▼

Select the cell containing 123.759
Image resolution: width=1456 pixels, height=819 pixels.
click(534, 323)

▲
▼

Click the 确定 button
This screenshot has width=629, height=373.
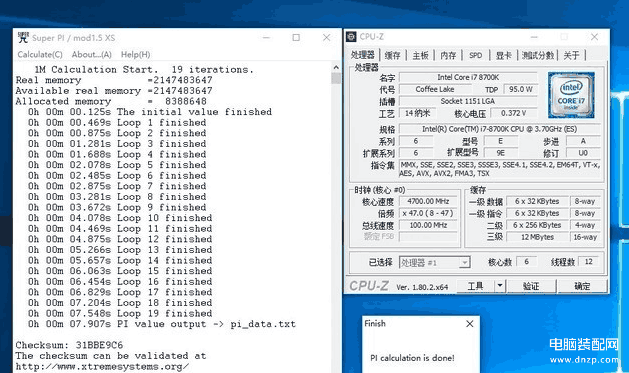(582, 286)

▲

### [STATED EXERCISE]
Output the lines between the one holding "Select the cell containing 123.759" and the one holding "click(534, 323)", inclusive, reproducing each exactly.

### [EXERCISE ANSWER]
Select the cell containing 123.759
Image resolution: width=1456 pixels, height=819 pixels.
click(534, 323)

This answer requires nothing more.